Koba was convinced that there were unknown persons behind the robbery. He knew that “there had to be an insider who was an accomplice to the robbery in order for [the accomplices] to escape the way they did.” Koba shared his concerns with the chief of security at the Georgian Parliament but was told that the case was closed. Koba was soon after transferred to a position at the Tbilisi airport, namely, the position as chief officer of security in the airport’s government wing.

In January 2002, a white car driven by an unknown driver almost hit Koba as he was walking home from work. That same month, Koba received a phone call at work from an unknown individual, suggesting that he call home to make sure everything was OK. A call to his wife confirmed that everything was, in fact, OK. Days or weeks later, he received a phone call at home, again from an unknown individual, who said: “Soon you are going to wish you were dead. We can arrange for it too but not yet. You should [have] taken $100,000.” When he contacted the police about the calls, he was told that there was little the police could do based on the information received. The police suggested that, if the calls continued, Koba should record the calls.

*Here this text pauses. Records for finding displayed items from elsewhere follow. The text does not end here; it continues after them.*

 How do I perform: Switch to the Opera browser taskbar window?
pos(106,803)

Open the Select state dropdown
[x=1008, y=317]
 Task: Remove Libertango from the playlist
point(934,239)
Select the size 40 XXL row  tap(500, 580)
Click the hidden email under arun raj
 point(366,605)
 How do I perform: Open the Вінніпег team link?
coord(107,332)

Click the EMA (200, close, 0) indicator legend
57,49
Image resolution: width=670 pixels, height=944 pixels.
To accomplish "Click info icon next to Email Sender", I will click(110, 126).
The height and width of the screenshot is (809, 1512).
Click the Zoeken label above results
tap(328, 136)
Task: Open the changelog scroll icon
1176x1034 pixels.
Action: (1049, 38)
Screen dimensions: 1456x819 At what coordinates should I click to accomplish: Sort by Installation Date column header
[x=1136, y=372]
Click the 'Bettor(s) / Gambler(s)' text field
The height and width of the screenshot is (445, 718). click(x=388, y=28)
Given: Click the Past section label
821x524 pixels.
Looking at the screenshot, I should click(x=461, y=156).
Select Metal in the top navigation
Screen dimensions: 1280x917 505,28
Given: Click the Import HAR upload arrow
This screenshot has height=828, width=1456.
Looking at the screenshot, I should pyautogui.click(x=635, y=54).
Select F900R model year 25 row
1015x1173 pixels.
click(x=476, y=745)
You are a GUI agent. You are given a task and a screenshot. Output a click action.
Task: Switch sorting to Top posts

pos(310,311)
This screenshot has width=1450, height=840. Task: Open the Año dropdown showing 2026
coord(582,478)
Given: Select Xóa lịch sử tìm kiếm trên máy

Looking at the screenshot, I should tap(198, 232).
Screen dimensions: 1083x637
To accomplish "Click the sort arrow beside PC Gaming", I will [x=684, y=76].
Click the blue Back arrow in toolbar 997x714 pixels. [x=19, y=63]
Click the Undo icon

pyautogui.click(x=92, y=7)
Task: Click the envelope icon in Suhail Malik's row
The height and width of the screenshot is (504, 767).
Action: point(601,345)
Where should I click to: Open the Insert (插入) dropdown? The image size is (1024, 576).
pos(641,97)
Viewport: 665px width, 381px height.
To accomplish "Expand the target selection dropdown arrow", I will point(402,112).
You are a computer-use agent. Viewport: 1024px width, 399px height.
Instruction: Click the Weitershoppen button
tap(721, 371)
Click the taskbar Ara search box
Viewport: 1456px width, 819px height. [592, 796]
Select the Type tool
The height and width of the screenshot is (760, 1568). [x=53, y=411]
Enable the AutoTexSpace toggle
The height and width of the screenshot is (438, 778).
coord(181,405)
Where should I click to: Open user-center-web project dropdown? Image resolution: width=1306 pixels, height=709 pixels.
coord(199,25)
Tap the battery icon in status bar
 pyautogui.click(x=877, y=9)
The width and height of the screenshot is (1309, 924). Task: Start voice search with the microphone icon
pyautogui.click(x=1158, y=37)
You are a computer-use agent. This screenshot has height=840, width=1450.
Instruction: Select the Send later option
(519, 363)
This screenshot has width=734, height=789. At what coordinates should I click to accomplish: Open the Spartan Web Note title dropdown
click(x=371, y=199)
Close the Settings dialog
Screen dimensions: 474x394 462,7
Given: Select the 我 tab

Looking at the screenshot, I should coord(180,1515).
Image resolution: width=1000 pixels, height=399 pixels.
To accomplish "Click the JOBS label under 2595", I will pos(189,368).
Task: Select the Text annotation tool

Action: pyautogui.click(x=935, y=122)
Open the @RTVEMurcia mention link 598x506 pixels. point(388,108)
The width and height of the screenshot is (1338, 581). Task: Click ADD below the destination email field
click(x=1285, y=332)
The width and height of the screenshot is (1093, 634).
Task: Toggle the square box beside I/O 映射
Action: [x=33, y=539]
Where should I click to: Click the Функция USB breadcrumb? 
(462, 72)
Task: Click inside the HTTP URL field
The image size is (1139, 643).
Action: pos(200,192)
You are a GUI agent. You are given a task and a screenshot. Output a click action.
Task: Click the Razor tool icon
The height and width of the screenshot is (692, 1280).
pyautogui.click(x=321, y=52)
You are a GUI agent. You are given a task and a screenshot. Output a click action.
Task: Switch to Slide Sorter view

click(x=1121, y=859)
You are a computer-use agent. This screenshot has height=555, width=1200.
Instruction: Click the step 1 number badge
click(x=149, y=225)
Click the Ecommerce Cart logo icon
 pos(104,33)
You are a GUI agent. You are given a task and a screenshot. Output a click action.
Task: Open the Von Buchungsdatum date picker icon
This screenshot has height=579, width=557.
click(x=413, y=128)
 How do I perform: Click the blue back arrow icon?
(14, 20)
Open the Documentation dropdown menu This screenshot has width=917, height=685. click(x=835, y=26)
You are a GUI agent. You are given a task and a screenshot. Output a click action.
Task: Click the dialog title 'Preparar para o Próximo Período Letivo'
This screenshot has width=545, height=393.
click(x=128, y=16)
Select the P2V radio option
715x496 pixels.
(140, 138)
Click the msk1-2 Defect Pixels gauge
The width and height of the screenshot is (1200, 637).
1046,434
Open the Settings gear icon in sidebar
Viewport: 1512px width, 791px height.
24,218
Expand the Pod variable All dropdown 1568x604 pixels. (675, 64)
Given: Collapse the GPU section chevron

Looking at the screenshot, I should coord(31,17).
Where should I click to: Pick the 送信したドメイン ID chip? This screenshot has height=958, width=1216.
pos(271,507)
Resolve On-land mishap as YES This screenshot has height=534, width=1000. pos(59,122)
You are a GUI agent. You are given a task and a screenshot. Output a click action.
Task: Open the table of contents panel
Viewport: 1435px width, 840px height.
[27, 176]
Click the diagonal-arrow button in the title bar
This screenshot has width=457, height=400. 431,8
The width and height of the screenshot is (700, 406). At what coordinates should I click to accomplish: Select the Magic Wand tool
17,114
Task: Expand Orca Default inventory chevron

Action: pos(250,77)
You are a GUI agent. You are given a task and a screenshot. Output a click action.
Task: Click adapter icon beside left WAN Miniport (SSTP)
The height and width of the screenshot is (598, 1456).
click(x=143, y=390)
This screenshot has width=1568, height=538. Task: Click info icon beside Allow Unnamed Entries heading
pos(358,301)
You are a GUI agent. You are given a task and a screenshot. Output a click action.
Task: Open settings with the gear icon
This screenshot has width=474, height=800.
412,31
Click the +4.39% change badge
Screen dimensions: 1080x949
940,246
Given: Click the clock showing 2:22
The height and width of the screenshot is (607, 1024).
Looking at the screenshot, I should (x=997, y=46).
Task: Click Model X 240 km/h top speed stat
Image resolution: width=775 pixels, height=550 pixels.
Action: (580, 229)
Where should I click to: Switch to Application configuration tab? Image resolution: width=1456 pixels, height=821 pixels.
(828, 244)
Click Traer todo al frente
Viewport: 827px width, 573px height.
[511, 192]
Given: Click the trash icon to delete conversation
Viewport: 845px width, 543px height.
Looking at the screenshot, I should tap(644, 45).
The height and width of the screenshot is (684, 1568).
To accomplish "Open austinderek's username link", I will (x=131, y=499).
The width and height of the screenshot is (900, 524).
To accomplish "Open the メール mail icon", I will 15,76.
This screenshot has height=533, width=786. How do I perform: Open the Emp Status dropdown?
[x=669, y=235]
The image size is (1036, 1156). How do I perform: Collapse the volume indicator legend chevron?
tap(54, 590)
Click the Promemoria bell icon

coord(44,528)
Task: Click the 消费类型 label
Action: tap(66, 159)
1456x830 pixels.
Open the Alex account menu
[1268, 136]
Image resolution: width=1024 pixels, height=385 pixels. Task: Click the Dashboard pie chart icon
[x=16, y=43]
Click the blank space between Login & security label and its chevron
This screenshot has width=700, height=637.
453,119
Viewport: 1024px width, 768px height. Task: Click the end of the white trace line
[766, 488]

On June 15, 2002, seven months after the foiled robbery, Beka was kidnapped by unknown persons. Three days later, the kidnappers called Koba and told him that his son could be found on the side of the road near the airport. Before Koba arrived at the site, the boy — brutally beaten about the head and bleeding profusely— had been taken by ambulance to the hospi[567]*567tal, where he stayed for about a month. The incident left Beka with scars on his face and no hearing. Although Koba asked the police and his work superiors to investigate the kidnaping, he was never able to learn the identity of the people who were “terrorizing” his family. Koba left Georgia for the United States three months later, without having experienced any additional acts of “terror.”

When asked by his counsel why he applied for asylum more than a year after he entered the United States, Koba explained that (1) he did not speak English well when he first entered the country and he did not know what steps to take; and (2) he “could not leave [his family] alone there being terrorized and horrified over there.”

The IJ offered to hear testimony from Marine, but Petitioners’ counsel stated that she would merely corroborate Koba’s testimony concerning Beka’s condition at the hospital. The IJ accepted that Marine’s testimony would corroborate Beka’s trauma.

B. The IJ’s Decision

While finding Koba to be generally credible, the IJ denied Petitioners’ requests for relief. The IJ first found that Koba’s claim for asylum was statutorily barred as untimely because his application was filed more than one year after he entered the United States and because he failed to demonstrate any changed or extraordinary circumstances that would excuse the late filing.

The IJ went on to find that, even if timeliness were assumed, Koba was not entitled to asylum because he failed to demonstrate that he suffered past “persecution” in Georgia.